Before we Start


  • Navigate round RStudio and create an Rproj file.
  • Use RStudio to write and run R programs.
  • Install packages using the Packages tab or the install.packages() command.

Introduction to R


  • Assign values to object using the assignment operator <-. Remove existing objects using the rm() function.
  • Add comments in R scripts using the # operator.
  • Define and use R functions and arguments.
  • Getting help with the ?, ?? and help() functions.
  • Define the following terms as they relate to R: object, vector, assign, call, function.
  • Create or add new objects to a vector using the c() function. Subset vectors using [].
  • Deal with missing data in vectors using the is.na(), na.omit(), and complete.cases() functions.

Starting with Data


  • Use getwd() and setwd() to navigate between directories.
  • Use read_csv() from tidyverse to read tabular data into R.
  • Data frames are made up of vectors of equal length, with each vector representing each column of the data frame.
  • Summarise the dimension, content and variables in a data frame.
  • Using the square brackets [] and logical operators to subset data frames.

Data cleaning & transformation with dplyr


  • Use the dplyr package to manipulate dataframes.
  • Subset data frames using select() and filter().
  • Rename variables in a data frame using rename().
  • Recode values in a data frame using recode().
  • Use mutate() to create new variables.
  • Sort data using arrange().
  • Use group_by() and summarize() to work with subsets of data.
  • Use pipe (%>%) to combine multiple commands.

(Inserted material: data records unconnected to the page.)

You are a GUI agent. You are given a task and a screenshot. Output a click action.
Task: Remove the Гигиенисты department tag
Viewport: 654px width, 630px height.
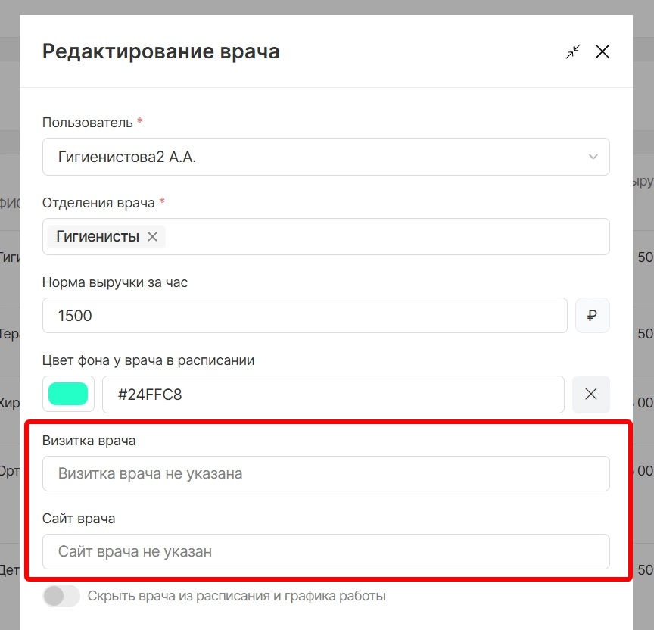point(152,237)
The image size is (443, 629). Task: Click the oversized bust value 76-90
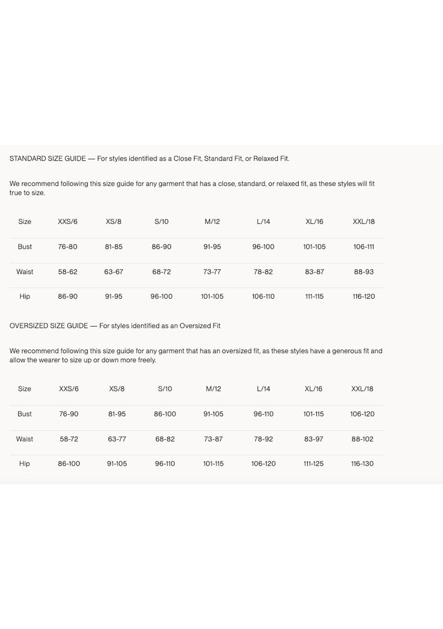click(x=69, y=414)
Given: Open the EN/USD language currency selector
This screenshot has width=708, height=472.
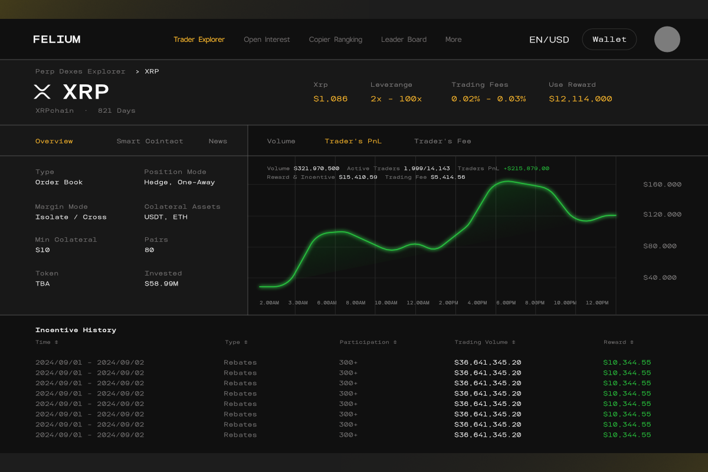Looking at the screenshot, I should click(x=549, y=40).
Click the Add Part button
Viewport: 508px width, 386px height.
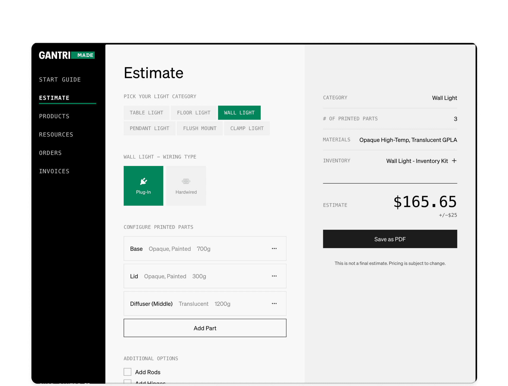click(x=205, y=328)
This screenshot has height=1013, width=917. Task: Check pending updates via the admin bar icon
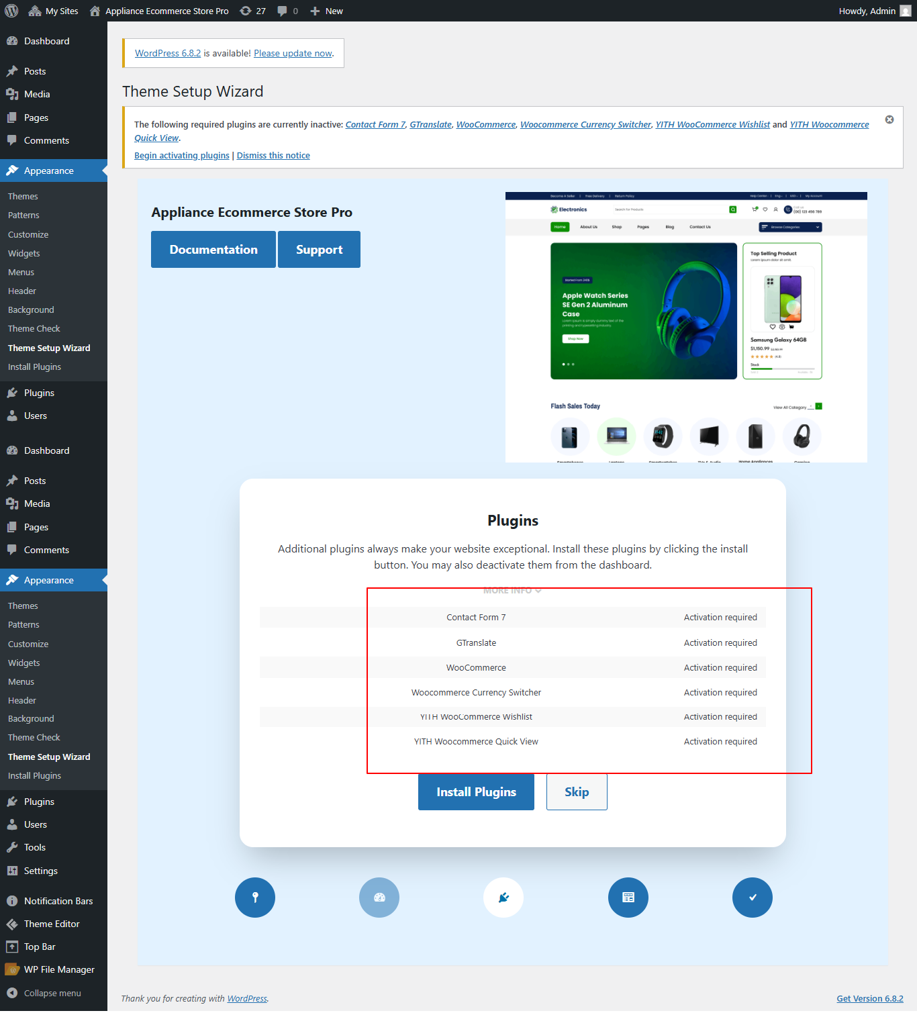tap(247, 10)
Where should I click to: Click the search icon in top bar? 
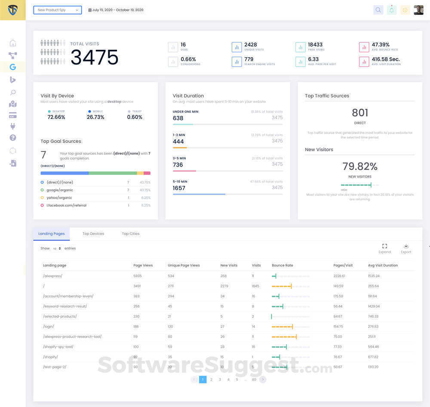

Data Visualisation with ggplot2


  • ggplot2 is a flexible and useful tool for creating plots in R.
  • The data set and coordinate system can be defined using the ggplot function.
  • Additional layers, including geoms, are added using the + operator.
  • Boxplots are useful for visualizing the distribution of a continuous variable.
  • Barplot are useful for visualizing categorical data.
  • Faceting allows you to generate multiple plots based on a categorical variable.